Institutional Question 2:
- How do MAE defaults actually work?
- Song et al., (2023) write:
“After loan initiation, the occurrence of an MAE often constitutes an event of default for the borrower, which allows the lender to void the contract and cease its lending obligation (Koff and Singer, 2021).” (Song et al., 2023)
- Erkins et al., (2014) seem to have something similar in mind:
“These renegotiations could occur either in anticipation of future covenant violations (Roberts and Sufi 2009b), or without reference to covenant violations, either through invoking the Material Adverse Change (MAC) clause or through relational contracts that can exist when there are strong ties between lenders and borrowers (Gibbons and Henderson 2012).” (Erkins et al., 2014)
Institutional Question 2:
“Even when the market allowed a free-standing MAE event of default, it was a dangerous default upon which to rely as a lender.”
Institutional Question 2:
Empirical Focus
- The top 10 banks have these in 3%-10% of their loans.

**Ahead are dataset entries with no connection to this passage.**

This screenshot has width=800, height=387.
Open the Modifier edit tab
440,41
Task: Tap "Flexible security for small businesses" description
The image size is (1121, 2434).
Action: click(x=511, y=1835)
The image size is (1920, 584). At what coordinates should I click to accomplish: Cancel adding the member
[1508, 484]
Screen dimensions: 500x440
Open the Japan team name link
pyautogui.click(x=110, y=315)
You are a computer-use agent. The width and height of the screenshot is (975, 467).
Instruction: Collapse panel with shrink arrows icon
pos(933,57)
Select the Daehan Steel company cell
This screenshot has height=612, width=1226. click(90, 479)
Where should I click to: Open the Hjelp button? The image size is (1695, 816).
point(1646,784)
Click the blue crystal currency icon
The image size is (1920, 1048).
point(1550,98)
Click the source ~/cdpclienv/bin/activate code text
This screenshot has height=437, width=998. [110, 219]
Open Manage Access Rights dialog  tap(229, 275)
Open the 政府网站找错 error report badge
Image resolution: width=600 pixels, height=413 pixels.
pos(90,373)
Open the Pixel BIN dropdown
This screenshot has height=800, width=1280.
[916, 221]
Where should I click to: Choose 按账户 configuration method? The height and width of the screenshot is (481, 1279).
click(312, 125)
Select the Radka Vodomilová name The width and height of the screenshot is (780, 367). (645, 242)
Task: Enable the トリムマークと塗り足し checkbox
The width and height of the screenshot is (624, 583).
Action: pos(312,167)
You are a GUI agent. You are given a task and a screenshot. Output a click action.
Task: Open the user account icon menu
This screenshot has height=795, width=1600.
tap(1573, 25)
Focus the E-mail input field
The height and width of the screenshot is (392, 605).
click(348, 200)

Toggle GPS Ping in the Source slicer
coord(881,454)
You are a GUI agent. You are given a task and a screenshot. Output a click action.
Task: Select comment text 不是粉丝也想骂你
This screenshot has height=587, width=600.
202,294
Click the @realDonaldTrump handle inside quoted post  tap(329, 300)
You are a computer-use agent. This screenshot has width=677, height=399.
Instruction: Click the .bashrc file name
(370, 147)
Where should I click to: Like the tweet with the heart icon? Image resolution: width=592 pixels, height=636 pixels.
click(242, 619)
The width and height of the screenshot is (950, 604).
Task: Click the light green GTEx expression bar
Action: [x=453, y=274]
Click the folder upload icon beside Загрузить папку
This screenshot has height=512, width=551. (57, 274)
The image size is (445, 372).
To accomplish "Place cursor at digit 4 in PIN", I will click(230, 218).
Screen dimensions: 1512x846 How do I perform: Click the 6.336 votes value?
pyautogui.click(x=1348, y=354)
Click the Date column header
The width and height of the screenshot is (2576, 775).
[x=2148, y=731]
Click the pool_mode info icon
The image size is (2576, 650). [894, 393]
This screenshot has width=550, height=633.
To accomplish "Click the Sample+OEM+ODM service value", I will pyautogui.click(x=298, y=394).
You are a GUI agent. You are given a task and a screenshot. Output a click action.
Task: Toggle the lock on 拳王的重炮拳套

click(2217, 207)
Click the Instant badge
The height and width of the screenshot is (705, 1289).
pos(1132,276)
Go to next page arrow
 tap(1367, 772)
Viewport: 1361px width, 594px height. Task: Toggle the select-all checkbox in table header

- These are very special loans.
- Consider focusing the empirics on who gets these and why.
- Borrowers, projects, other contract terms, COVID-19 itself (these are in the paper).
- The cash/R&D results seem like they may be determinants.
Minor points
- Separate measurement and interpretation.
- esp. in naming variables (i.e. ‘COVID exposure’)
- Plain English variable names where possible.